- _What this task involves_: Wherever pictures occur in the entries below, leave them out and retype the rest exactly.

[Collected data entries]

►

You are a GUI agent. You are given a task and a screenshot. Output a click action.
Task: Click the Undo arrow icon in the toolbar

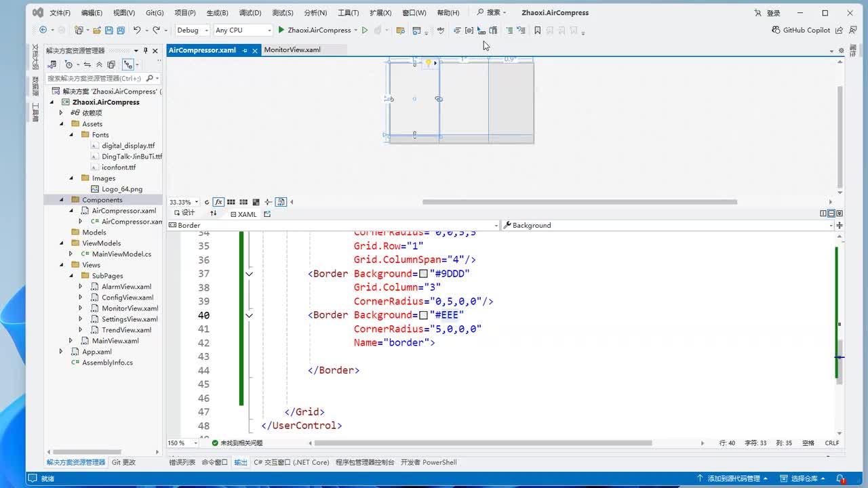[137, 30]
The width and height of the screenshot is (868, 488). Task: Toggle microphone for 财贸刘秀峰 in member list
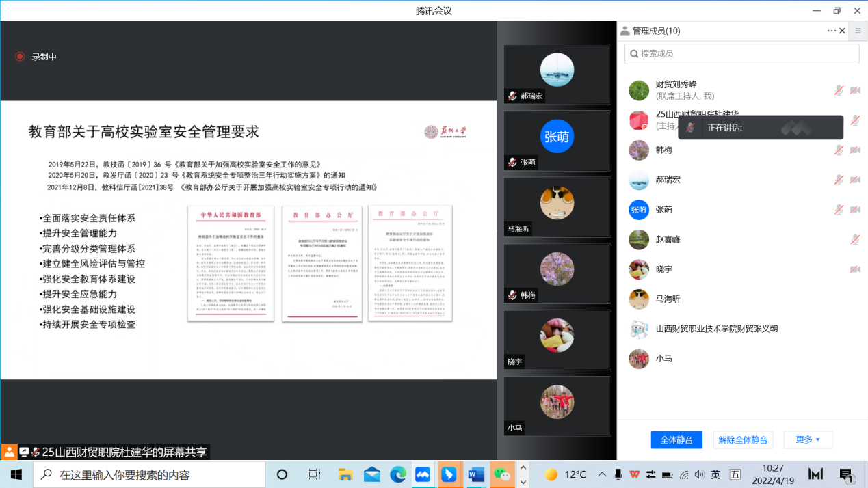click(839, 90)
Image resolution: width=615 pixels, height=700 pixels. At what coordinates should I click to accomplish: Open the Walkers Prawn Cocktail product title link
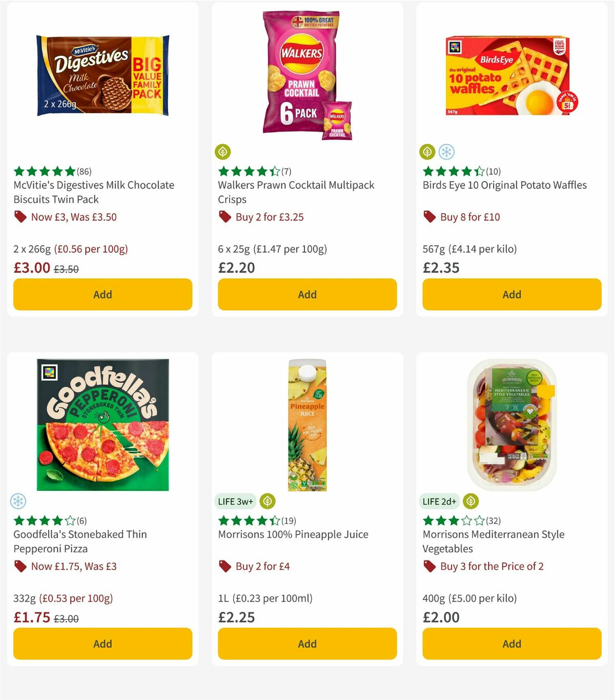(x=296, y=192)
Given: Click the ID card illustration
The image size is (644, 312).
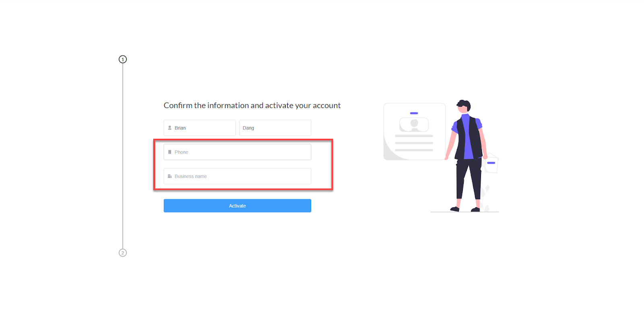Looking at the screenshot, I should coord(415,131).
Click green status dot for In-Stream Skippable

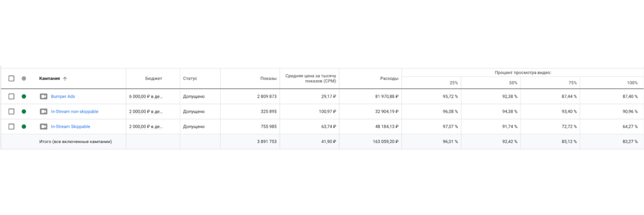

◄

- _Written solution_:
You are a GUI agent. You are given a task and a screenshot. Output a click action.
Task: Click the Undo arrow icon in the toolbar

[137, 30]
The width and height of the screenshot is (868, 488). Task: Toggle microphone for 财贸刘秀峰 in member list
click(839, 90)
Image resolution: width=615 pixels, height=700 pixels. At what coordinates should I click to accomplish: Open the Walkers Prawn Cocktail product title link
(x=296, y=192)
Given: Click the ID card illustration
The image size is (644, 312).
Looking at the screenshot, I should coord(415,131).
Click green status dot for In-Stream Skippable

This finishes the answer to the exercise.